- [Set task] Begin at the line that contains "Task: Select the" and stop after the line that contains "Action: 99,145", then move every line of those items into your reply, requests included, with each coordinate in the answers lowered by 5. Leave the pictures out.

- [Data listing]

#####

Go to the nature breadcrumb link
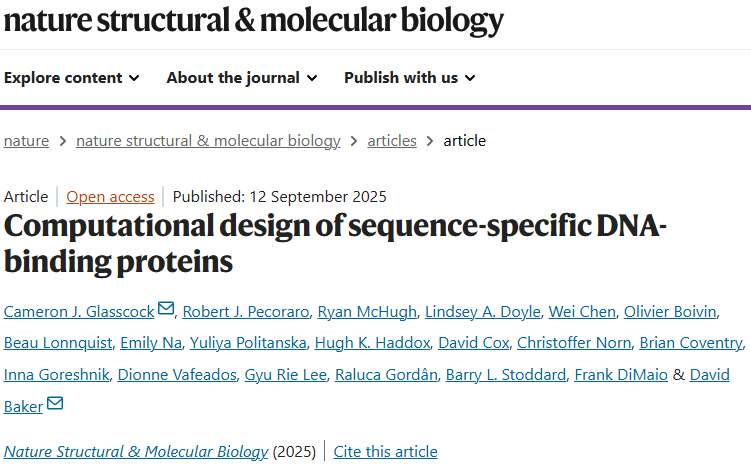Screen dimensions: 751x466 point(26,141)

#####

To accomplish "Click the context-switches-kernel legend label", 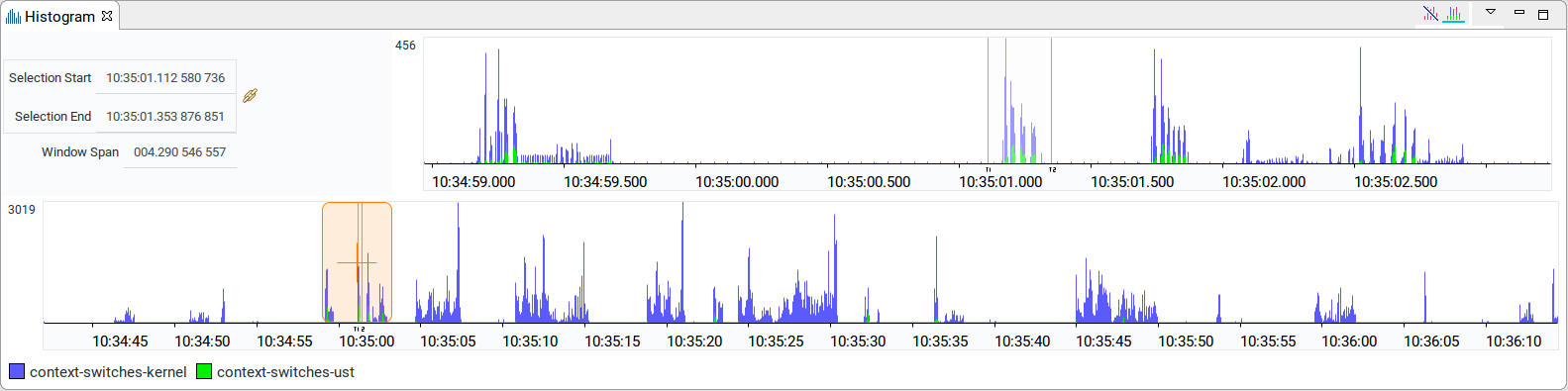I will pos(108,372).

#####

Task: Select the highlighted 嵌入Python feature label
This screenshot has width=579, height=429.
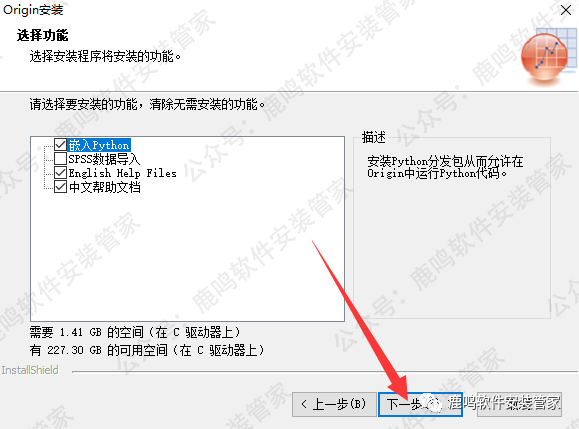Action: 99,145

#####

- [Solution to this task]
Task: Select the highlighted 嵌入Python feature label
This screenshot has width=579, height=429.
Action: 94,140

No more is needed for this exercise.